Due: March 2, 2004 (midnight)

For this assignment you will use WEKA to perform a statistical comparison of several learning algorithms using several datasets.

  1. Using WEKA's experimenter environment, perform the following experiment.
    1. For the Results Destination section, select ARFF file and provide a file name in which to store the experimental results.
    2. For Experiment Type, choose 10-fold cross-validation and classification.
    3. For Iteration Control, choose the default settings: 10 iterations and data sets first.
    4. Select the following five datasets that come with WEKA: contact-lenses, iris, labor, soybean and weather.
    5. Select the following classifiers with default parameter settings: ConjunctiveRule, NaiveBayes and J48.
    6. Run the experiment.
    7. Analyze the results by loading the ARFF results file, select "Percent_incorrect" as the comparison field, set the significance level to 0.05, select ConjunctiveRule as the test base, check to show standard deviations, and perform the test.
  2. Construct a table of classifiers vs. datasets, and in each entry, enter the error and standard deviation of that classifier on that dataset from the above experiment. Also, add an asterisk to the end of the entry for each dataset/classifier pair for which the classifier outperforms ConjunctiveRule at the 0.05 level.
  3. For the above experiment, what is the lowest significance level (to the nearest 10th) at which the NaiveBayes classifier significantly outperforms the J48 classifier on the soybean dataset?
  4. Next, we will use WEKA to generate ROC curves for NaiveBayes and J48 on the labor dataset. First, we need to generate and save ROC curve data.
    1. Using the WEKA Explorer open the labor dataset under the Preprocess tab.
    2. Under the Classify tab, choose the NaiveBayes classifier and click Start to perform a 10-fold cross-validation test.
    3. In the Result list window, right-click on the NaiveBayes entry and choose Visualize Threshold Curve and class "good". The visualization window will appear.
    4. Change the X axis to be False Positive Rate, and change the Y axis to be True Positive Rate. You should now see the ROC curve.
    5. Click Save and store the results to a file in ARFF format.
    6. Exit the visualization window and repeat the above for the J48 classifier with default settings.

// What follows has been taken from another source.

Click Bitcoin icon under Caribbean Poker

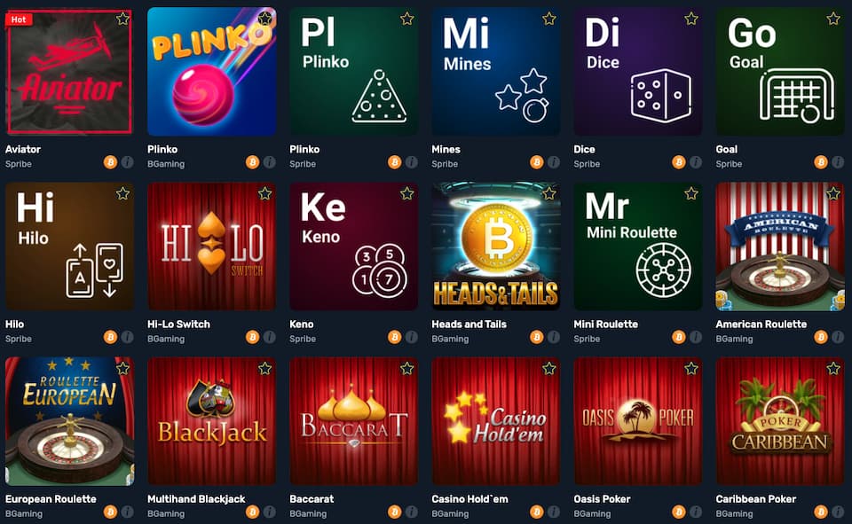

    Now, we need to load the data into Excel (or some other charting software) to visualize the ROC curves for both classifiers at once. Here's an outline of the process for Excel.
    1. Edit the two ARFF files containing the threshold curve results saved above and remove everything above and including the "@data" line. Note that the False Positive Rate and True Positive Rate values are the sixth and seventh entries, respectively, in each line.

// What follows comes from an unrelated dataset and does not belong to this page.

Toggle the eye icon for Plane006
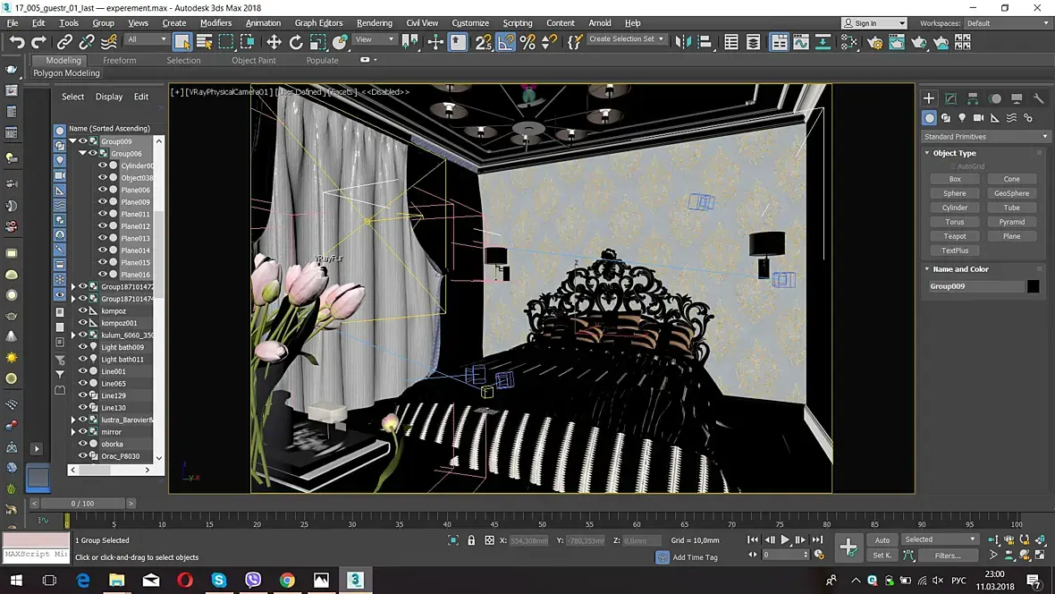1055x594 pixels. point(103,190)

    2. Open Excel and choose Data -> Import External Data -> Import Data. Browse to the first ARFF file and load it as a comma-delimited file. Do the same for the second ARFF file.

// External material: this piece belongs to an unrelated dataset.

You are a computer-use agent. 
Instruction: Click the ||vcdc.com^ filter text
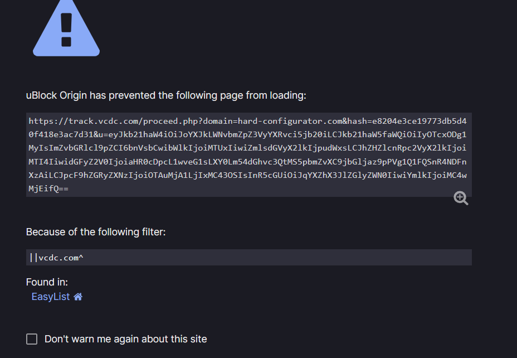click(x=57, y=257)
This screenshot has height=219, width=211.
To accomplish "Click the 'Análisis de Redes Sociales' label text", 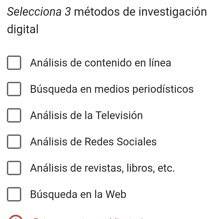I will (93, 142).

    3. Insert a chart of type scatter line plot and put two lines on the plot: one is TP vs. FP for NaiveBayes, and one is TP vs. FP for J48.
    4. This chart will now show the two ROC curves for NaiveBayes and J48 on the labor dataset.
    5. Nicely format your chart with a title, correct axis titles, correct legend titles, and proper ranges on X and Y axes.
  5. Discuss your conclusions about the performance of NaiveBayes and J48 on the labor dataset based on the appearance of the ROC curves.
  6. Email to me (holder@cse.uta.edu) your nicely-formatted report (MSWord, PDF or PostScript) containing the information referred to above. Specifically,
    1. Raw output of the first experiment above (result from 1g).
    2. Table summarizing results of first experiment.
    3. Minimum significance level at which NaiveBayes outperforms J48 on the soybean dataset.
    4. Raw threshold curve data for NaiveBayes and J48 on the labor dataset (the two files you saved in step 4e above).
    5. Nicely-formatted plot of the two ROC curves.
    6. Discussion of performance comparison based on the ROC curves.